● **Instrução de trabalho A**
Responda, com base na notícia sobre a Azul Linhas Aéreas:
(i) Desde quando a companhia vem implementando o plano de racionalização de rotas?
(ii) Qual cidade do Rio Grande do Norte deixará de ter voos da Azul?
(iii) Quais aeroportos a empresa considera seus principais hubs?
● **Instrução de trabalho B**
Devolva, sem nenhuma alteração, todo o trecho da notícia sobre a Azul Linhas Aéreas que vai desde "A Azul Linhas" até "desafios do mercado.".

● **Trecho extraído**

━━━━━━

A Azul Linhas Aéreas anunciou nesta segunda-feira (11) o encerramento de suas operações em 14 cidades brasileiras. A medida faz parte de um plano de racionalização de rotas que a companhia vem implementando desde julho, visando otimizar sua malha aérea e enfrentar os desafios do mercado.
Segundo a Azul, a decisão é motivada por diversos fatores, incluindo o aumento dos custos operacionais, a crise global na cadeia de suprimentos, a alta do dólar e questões relacionadas à disponibilidade de frota. A companhia aérea também está passando por um processo de reestruturação para fortalecer sua posição financeira.
As cidades que deixarão de ter voos da Azul são Crateús, São Benedito e Sobral, no Ceará; Iguatú, também no Ceará; Campos, no Rio de Janeiro; Correia Pinto e Jaguaruna, em Santa Catarina; Mossoró, no Rio Grande do Norte; São Raimundo Nonato e Parnaíba, no Piauí; Rio Verde, em Goiás; Barreirinha, no Maranhão; Três Lagoas, no Mato Grosso do Sul; e Ponta Grossa, no Paraná.
A empresa planeja concentrar suas operações nos aeroportos de Viracopos (Campinas), Confins (Belo Horizonte) e Recife, considerados seus principais hubs. Essa estratégia visa reduzir a dependência de rotas com conexões e otimizar a utilização de sua frota.

━━━━━━

● **Itens fornecidos**
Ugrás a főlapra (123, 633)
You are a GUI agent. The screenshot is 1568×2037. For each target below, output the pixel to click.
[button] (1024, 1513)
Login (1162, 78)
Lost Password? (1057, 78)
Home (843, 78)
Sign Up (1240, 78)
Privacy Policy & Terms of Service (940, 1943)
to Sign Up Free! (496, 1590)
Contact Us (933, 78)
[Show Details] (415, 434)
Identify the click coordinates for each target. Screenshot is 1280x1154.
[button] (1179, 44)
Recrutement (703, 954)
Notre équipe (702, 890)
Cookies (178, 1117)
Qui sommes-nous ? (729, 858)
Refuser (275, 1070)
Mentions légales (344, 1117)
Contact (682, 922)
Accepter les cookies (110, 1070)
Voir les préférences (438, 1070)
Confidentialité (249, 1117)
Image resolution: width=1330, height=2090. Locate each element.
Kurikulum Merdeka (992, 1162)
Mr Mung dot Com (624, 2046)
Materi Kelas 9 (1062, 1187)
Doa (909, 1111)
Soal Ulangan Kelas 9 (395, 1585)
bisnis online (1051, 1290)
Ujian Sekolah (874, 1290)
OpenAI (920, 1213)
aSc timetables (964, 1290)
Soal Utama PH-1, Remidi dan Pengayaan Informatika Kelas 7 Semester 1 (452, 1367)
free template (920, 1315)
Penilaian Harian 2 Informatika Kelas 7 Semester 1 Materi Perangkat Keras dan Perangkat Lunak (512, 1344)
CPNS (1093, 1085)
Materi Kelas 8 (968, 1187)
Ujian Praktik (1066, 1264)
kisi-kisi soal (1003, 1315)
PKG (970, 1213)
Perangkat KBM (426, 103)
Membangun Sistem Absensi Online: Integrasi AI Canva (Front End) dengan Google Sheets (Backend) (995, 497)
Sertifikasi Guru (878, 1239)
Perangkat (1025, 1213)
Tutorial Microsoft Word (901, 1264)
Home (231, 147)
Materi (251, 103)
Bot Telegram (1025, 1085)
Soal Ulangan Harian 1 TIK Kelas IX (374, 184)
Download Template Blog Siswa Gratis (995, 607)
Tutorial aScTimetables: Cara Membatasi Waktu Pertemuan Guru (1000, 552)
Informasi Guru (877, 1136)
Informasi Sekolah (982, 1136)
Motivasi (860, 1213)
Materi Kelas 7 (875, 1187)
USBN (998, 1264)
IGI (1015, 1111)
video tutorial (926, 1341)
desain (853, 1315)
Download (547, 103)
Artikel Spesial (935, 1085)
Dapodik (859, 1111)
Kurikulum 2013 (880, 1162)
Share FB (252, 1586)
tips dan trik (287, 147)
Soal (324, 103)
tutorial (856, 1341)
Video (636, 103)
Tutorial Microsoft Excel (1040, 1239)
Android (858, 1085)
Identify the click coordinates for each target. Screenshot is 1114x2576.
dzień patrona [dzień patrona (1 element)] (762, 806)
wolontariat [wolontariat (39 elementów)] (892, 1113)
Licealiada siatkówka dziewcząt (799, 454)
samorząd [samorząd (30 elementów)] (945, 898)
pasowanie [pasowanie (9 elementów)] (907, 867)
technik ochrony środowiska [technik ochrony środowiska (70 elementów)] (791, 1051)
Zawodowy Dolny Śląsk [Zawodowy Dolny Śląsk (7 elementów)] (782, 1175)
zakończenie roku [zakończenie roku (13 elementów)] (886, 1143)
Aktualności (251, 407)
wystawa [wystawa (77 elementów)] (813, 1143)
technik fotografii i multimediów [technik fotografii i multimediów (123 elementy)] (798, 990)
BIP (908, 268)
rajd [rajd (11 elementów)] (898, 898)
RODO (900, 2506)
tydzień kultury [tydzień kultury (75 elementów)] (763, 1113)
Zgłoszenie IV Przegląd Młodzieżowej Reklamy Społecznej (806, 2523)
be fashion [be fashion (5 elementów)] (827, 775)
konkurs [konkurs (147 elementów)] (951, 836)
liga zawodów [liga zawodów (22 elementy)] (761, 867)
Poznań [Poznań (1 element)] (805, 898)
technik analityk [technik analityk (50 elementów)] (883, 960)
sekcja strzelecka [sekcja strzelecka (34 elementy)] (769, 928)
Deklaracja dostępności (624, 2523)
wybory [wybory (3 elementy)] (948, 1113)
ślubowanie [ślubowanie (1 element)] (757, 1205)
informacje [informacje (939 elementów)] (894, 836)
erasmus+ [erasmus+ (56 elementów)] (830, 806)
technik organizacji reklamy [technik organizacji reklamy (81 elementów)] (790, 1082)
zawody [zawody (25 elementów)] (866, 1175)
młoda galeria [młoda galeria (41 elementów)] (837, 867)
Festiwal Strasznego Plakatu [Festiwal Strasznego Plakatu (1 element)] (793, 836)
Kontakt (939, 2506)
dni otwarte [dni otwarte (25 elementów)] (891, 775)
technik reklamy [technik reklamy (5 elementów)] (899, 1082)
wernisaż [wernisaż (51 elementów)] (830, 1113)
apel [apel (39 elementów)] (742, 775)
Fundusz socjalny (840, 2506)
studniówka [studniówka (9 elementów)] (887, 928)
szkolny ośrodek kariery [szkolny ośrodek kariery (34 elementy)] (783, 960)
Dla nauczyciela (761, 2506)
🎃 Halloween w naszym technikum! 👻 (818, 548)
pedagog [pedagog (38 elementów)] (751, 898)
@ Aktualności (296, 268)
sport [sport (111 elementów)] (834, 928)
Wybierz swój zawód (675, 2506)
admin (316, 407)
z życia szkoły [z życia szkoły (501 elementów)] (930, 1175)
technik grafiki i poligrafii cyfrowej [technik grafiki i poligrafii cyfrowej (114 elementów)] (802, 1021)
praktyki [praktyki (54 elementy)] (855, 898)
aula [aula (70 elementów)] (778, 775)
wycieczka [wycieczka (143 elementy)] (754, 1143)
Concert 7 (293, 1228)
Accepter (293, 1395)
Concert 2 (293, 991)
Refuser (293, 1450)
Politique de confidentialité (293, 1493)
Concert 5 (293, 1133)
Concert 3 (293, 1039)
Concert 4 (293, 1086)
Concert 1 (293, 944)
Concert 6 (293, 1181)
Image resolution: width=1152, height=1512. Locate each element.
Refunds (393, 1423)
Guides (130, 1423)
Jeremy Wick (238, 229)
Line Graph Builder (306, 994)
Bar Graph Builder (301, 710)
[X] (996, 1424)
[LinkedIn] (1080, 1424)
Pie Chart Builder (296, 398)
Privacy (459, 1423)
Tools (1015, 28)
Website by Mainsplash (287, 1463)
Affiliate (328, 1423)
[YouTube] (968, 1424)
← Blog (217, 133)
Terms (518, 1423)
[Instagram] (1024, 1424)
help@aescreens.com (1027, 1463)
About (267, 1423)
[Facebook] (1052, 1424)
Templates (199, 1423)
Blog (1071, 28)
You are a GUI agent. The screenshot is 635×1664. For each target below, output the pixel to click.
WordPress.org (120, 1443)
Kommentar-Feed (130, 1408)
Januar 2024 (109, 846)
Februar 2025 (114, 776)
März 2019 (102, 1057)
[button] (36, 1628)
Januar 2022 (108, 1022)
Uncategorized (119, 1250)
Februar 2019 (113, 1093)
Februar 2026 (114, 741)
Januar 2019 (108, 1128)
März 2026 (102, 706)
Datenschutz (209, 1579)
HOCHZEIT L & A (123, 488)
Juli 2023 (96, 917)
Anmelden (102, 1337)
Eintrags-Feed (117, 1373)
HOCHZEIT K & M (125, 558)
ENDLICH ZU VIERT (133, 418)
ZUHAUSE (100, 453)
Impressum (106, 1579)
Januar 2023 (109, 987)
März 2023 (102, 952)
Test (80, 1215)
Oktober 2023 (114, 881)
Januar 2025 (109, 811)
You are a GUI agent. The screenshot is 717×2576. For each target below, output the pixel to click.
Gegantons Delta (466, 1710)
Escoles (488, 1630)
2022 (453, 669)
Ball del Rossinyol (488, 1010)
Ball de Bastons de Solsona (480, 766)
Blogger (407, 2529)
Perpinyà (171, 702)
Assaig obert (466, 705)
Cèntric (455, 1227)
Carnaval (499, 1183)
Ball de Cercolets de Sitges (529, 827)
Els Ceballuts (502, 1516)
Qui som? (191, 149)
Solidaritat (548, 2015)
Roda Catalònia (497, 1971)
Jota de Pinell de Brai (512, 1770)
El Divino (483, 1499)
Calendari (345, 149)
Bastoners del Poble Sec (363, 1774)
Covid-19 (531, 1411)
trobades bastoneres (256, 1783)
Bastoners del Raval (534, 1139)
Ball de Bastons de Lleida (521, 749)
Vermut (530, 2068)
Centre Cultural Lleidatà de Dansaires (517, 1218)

━━━━━━

● **Resposta esperada A**
(i) Desde julho.
(ii) Mossoró.
(iii) Viracopos (Campinas), Confins (Belo Horizonte) e Recife.

● **Resposta esperada B**
A Azul Linhas Aéreas anunciou nesta segunda-feira (11) o encerramento de suas operações em 14 cidades brasileiras. A medida faz parte de um plano de racionalização de rotas que a companhia vem implementando desde julho, visando otimizar sua malha aérea e enfrentar os desafios do mercado.